§ **Task objective**:
Please return the records below exactly as they stand.

++++ Records for processing

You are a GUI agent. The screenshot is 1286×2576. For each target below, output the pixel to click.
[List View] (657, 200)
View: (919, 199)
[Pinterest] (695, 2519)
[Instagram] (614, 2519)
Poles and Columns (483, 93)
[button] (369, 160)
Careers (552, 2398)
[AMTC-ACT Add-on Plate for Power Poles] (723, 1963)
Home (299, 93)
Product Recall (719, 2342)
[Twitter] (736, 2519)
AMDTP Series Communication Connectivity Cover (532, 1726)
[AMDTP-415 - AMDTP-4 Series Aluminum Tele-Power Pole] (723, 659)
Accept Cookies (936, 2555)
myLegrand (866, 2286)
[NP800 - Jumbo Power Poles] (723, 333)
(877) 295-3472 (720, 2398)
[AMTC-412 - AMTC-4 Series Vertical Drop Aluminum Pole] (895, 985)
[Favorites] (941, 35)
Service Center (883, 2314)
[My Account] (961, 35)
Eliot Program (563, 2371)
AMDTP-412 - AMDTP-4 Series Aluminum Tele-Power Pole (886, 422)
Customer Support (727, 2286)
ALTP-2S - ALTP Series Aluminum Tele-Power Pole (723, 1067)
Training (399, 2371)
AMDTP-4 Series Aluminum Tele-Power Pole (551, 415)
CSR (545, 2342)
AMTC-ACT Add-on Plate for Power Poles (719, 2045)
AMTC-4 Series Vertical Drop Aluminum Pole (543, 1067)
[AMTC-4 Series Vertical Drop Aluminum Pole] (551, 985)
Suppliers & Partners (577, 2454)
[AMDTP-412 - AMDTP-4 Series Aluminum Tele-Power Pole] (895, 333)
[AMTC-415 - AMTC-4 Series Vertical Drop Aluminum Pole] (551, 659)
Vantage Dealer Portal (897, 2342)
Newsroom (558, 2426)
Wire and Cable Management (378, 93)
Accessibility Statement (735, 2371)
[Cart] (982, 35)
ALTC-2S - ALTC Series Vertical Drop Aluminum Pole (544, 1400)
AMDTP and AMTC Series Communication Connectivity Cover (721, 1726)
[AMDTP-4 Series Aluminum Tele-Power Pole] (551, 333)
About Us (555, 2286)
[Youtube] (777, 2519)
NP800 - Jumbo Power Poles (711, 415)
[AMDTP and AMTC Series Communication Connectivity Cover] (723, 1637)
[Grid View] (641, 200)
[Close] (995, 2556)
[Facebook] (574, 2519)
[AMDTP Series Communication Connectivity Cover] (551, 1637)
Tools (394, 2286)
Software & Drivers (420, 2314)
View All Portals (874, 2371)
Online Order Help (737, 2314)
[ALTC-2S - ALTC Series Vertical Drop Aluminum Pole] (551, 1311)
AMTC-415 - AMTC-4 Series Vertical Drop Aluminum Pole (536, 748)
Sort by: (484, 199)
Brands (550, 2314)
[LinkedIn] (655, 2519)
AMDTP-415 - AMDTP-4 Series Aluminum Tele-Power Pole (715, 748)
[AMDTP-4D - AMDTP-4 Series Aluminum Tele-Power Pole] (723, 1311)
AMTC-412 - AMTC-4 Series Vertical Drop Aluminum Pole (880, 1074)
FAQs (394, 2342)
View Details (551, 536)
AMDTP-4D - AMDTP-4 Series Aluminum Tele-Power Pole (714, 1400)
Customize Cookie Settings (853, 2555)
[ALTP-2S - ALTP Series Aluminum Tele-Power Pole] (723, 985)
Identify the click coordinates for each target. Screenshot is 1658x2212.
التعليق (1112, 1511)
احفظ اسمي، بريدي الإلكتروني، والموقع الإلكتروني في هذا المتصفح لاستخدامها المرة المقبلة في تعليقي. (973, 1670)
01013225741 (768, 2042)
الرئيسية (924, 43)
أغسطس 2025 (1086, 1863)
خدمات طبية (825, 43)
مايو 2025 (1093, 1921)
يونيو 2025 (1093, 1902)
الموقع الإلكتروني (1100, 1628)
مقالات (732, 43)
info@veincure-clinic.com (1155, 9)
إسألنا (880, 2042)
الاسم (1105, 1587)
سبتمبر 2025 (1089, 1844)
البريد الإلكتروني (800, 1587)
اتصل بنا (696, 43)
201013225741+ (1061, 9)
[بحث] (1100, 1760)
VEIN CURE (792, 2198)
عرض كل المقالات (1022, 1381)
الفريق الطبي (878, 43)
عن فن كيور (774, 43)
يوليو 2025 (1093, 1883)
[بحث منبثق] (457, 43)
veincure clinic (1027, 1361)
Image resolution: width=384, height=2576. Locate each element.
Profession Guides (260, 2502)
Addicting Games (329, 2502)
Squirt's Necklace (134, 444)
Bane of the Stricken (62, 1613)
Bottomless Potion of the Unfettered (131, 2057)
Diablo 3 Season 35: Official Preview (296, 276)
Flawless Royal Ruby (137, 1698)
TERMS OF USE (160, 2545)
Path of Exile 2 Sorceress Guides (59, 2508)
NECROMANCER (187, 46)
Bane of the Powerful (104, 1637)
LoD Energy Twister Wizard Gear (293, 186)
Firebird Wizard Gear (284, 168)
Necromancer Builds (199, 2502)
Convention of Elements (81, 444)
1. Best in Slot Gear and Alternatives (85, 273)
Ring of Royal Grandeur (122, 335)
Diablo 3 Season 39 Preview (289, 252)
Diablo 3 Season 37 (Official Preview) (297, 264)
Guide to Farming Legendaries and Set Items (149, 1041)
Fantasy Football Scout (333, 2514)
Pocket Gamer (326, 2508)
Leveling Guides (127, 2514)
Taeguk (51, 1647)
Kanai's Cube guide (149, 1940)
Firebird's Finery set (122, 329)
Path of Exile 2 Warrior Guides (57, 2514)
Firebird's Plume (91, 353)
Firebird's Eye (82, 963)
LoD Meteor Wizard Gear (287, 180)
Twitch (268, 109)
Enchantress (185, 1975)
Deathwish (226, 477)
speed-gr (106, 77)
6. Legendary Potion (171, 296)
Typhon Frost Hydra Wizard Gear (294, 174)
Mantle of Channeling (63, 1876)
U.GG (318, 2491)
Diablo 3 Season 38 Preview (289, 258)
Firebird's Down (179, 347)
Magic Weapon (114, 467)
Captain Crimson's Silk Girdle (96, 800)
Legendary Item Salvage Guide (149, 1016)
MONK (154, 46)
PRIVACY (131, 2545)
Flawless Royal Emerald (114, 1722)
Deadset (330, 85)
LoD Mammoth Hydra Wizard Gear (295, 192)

++++++++

§ **Task result**:
You are a GUI agent. The screenshot is 1286×2576. For each target below, output the pixel to click.
[List View] (657, 200)
View: (919, 199)
[Pinterest] (695, 2519)
[Instagram] (614, 2519)
Poles and Columns (483, 93)
[button] (369, 160)
Careers (552, 2398)
[AMTC-ACT Add-on Plate for Power Poles] (723, 1963)
Home (299, 93)
Product Recall (719, 2342)
[Twitter] (736, 2519)
AMDTP Series Communication Connectivity Cover (532, 1726)
[AMDTP-415 - AMDTP-4 Series Aluminum Tele-Power Pole] (723, 659)
Accept Cookies (936, 2555)
myLegrand (866, 2286)
[NP800 - Jumbo Power Poles] (723, 333)
(877) 295-3472 (720, 2398)
[AMTC-412 - AMTC-4 Series Vertical Drop Aluminum Pole] (895, 985)
[Favorites] (941, 35)
Service Center (883, 2314)
[My Account] (961, 35)
Eliot Program (563, 2371)
AMDTP-412 - AMDTP-4 Series Aluminum Tele-Power Pole (886, 422)
Customer Support (727, 2286)
ALTP-2S - ALTP Series Aluminum Tele-Power Pole (723, 1067)
Training (399, 2371)
AMDTP-4 Series Aluminum Tele-Power Pole (551, 415)
CSR (545, 2342)
AMTC-ACT Add-on Plate for Power Poles (719, 2045)
AMTC-4 Series Vertical Drop Aluminum Pole (543, 1067)
[AMTC-4 Series Vertical Drop Aluminum Pole] (551, 985)
Suppliers & Partners (577, 2454)
[AMDTP-412 - AMDTP-4 Series Aluminum Tele-Power Pole] (895, 333)
[AMTC-415 - AMTC-4 Series Vertical Drop Aluminum Pole] (551, 659)
Vantage Dealer Portal (897, 2342)
Newsroom (558, 2426)
Wire and Cable Management (378, 93)
Accessibility Statement (735, 2371)
[Cart] (982, 35)
ALTC-2S - ALTC Series Vertical Drop Aluminum Pole (544, 1400)
AMDTP and AMTC Series Communication Connectivity Cover (721, 1726)
[AMDTP-4 Series Aluminum Tele-Power Pole] (551, 333)
About Us (555, 2286)
[Youtube] (777, 2519)
NP800 - Jumbo Power Poles (711, 415)
[AMDTP and AMTC Series Communication Connectivity Cover] (723, 1637)
[Grid View] (641, 200)
[Close] (995, 2556)
[Facebook] (574, 2519)
[AMDTP Series Communication Connectivity Cover] (551, 1637)
Tools (394, 2286)
Software & Drivers (420, 2314)
View All Portals (874, 2371)
Online Order Help (737, 2314)
[ALTC-2S - ALTC Series Vertical Drop Aluminum Pole] (551, 1311)
AMTC-415 - AMTC-4 Series Vertical Drop Aluminum Pole (536, 748)
Sort by: (484, 199)
Brands (550, 2314)
[LinkedIn] (655, 2519)
AMDTP-415 - AMDTP-4 Series Aluminum Tele-Power Pole (715, 748)
[AMDTP-4D - AMDTP-4 Series Aluminum Tele-Power Pole] (723, 1311)
AMTC-412 - AMTC-4 Series Vertical Drop Aluminum Pole (880, 1074)
FAQs (394, 2342)
View Details (551, 536)
AMDTP-4D - AMDTP-4 Series Aluminum Tele-Power Pole (714, 1400)
Customize Cookie Settings (853, 2555)
[ALTP-2S - ALTP Series Aluminum Tele-Power Pole] (723, 985)
Identify the click coordinates for each target. Screenshot is 1658x2212.
التعليق (1112, 1511)
احفظ اسمي، بريدي الإلكتروني، والموقع الإلكتروني في هذا المتصفح لاستخدامها المرة المقبلة في تعليقي. (973, 1670)
01013225741 (768, 2042)
الرئيسية (924, 43)
أغسطس 2025 (1086, 1863)
خدمات طبية (825, 43)
مايو 2025 (1093, 1921)
يونيو 2025 (1093, 1902)
الموقع الإلكتروني (1100, 1628)
مقالات (732, 43)
info@veincure-clinic.com (1155, 9)
إسألنا (880, 2042)
الاسم (1105, 1587)
سبتمبر 2025 (1089, 1844)
البريد الإلكتروني (800, 1587)
اتصل بنا (696, 43)
201013225741+ (1061, 9)
[بحث] (1100, 1760)
VEIN CURE (792, 2198)
عرض كل المقالات (1022, 1381)
الفريق الطبي (878, 43)
عن فن كيور (774, 43)
يوليو 2025 (1093, 1883)
[بحث منبثق] (457, 43)
veincure clinic (1027, 1361)
Image resolution: width=384, height=2576. Locate each element.
Profession Guides (260, 2502)
Addicting Games (329, 2502)
Squirt's Necklace (134, 444)
Bane of the Stricken (62, 1613)
Bottomless Potion of the Unfettered (131, 2057)
Diablo 3 Season 35: Official Preview (296, 276)
Flawless Royal Ruby (137, 1698)
TERMS OF USE (160, 2545)
Path of Exile 2 Sorceress Guides (59, 2508)
NECROMANCER (187, 46)
Bane of the Powerful (104, 1637)
LoD Energy Twister Wizard Gear (293, 186)
Firebird Wizard Gear (284, 168)
Necromancer Builds (199, 2502)
Convention of Elements (81, 444)
1. Best in Slot Gear and Alternatives (85, 273)
Ring of Royal Grandeur (122, 335)
Diablo 3 Season 39 Preview (289, 252)
Diablo 3 Season 37 (Official Preview) (297, 264)
Guide to Farming Legendaries and Set Items (149, 1041)
Fantasy Football Scout (333, 2514)
Pocket Gamer (326, 2508)
Leveling Guides (127, 2514)
Taeguk (51, 1647)
Kanai's Cube guide (149, 1940)
Firebird's Finery set (122, 329)
Path of Exile 2 Warrior Guides (57, 2514)
Firebird's Plume (91, 353)
Firebird's Eye (82, 963)
LoD Meteor Wizard Gear (287, 180)
Twitch (268, 109)
Enchantress (185, 1975)
Deathwish (226, 477)
speed-gr (106, 77)
6. Legendary Potion (171, 296)
Typhon Frost Hydra Wizard Gear (294, 174)
Mantle of Channeling (63, 1876)
U.GG (318, 2491)
Diablo 3 Season 38 Preview (289, 258)
Firebird's Down (179, 347)
Magic Weapon (114, 467)
Captain Crimson's Silk Girdle (96, 800)
Legendary Item Salvage Guide (149, 1016)
MONK (154, 46)
PRIVACY (131, 2545)
Flawless Royal Emerald (114, 1722)
Deadset (330, 85)
LoD Mammoth Hydra Wizard Gear (295, 192)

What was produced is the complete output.